Begin

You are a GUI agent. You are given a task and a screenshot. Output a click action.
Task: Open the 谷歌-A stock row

End
Begin

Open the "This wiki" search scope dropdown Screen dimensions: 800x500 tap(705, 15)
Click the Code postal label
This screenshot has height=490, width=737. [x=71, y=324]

End

What the task requires:
Could you update the items that open with the line containing "You are a GUI" and close with the line containing "Task: Open the 谷歌-A stock row", replacing "click action" with "tap action" and leaving everything else unchanged?

Exercise solution:
You are a GUI agent. You are given a task and a screenshot. Output a tap action.
Task: Open the 谷歌-A stock row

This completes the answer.